Can a Nation Replace Its Oil Wealth with Trees?
Gabon knows its oil won’t last forever, so officials are turning to the Central African nation’s rainforest for revenue — while also promising to preserve it.
DIONNE SEARCEY
Evening and the rainforest. A riverbank packed with elephants. Treetops so dense they obscure all but a chimpanzee’s hairy arm. And, as the sun sets, a twinkle on the horizon: an offshore oil platform.
The nation of Gabon is so lush with forests and wildlife its nickname is Africa’s Eden. It’s also one of the continent’s major oil producers. Gabon for decades has relied on petroleum to drive its economy. But officials know their oil won’t last forever. So they’ve turned to Gabon’s other abundant resource — a huge Congo Basin rainforest, full of valuable trees — to help make up the difference once the oil is gone.
Gabon is engaging in activities that have become dirty words in the world of climate activism: It allows palm-oil plantations in certain areas and is turning rainforest into plywood. However, unlike Brazil and other countries that have stood by as rainforests are decimated, Gabon has adopted strict rules designed to keep the vast majority of its trees standing. Its aim is to strike an important balance between the needs of a single nation and those of a world facing a climate crisis.

- **Collected data**:
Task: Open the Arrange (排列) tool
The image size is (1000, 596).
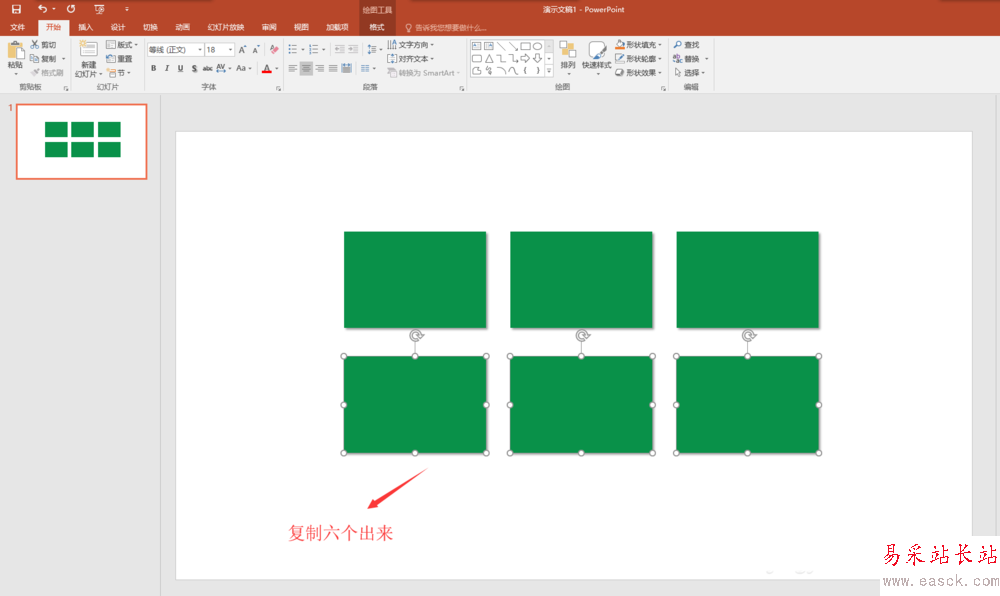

- **What to produce**:
Pick up the article on Gabon replacing its oil wealth with its rainforest and continue it from its last sentence.

- **Exercise output**:
Gabon has banned raw timber exports (France was a major buyer) and created an industrial complex with tax breaks to attract furniture companies, plywood makers and others to build factories and create jobs. Rules limit logging to just two trees per hectare every 25 years. And, to fight illegal logging, a new program tracks logs with bar codes.
Gabon’s approach appears to be working, and other countries are already copying aspects of its plan, making it a potential blueprint for rainforest protection. Several Congo Basin nations have made commitments to ban raw timber exports next year, and two countries are planning industrial complexes aimed at creating jobs by transforming wood locally. “Gabon on its own doesn’t solve these problems,” said Lee White, Gabon’s Minister of Water, Forests, the Sea and Environment. “But if we don’t have examples of countries where we are solving the problems, then who is anyone else going to learn from?”
Gabon’s forests remain among the most carbon-absorbing in the world. Yet the Congo Basin rainforest — second in size only to the Amazon — faces grave risks. Research shows that the Democratic Republic of Congo (the country with the biggest swath of the rainforest) has been losing more old-growth rainforest than any country except Brazil. And this year Congo shocked environmentalists with plans to auction off gas and oil blocks, some of which overlap carbon dioxide-absorbing tropical peatlands, as well as parts of Virunga National Park, a famous gorilla haven.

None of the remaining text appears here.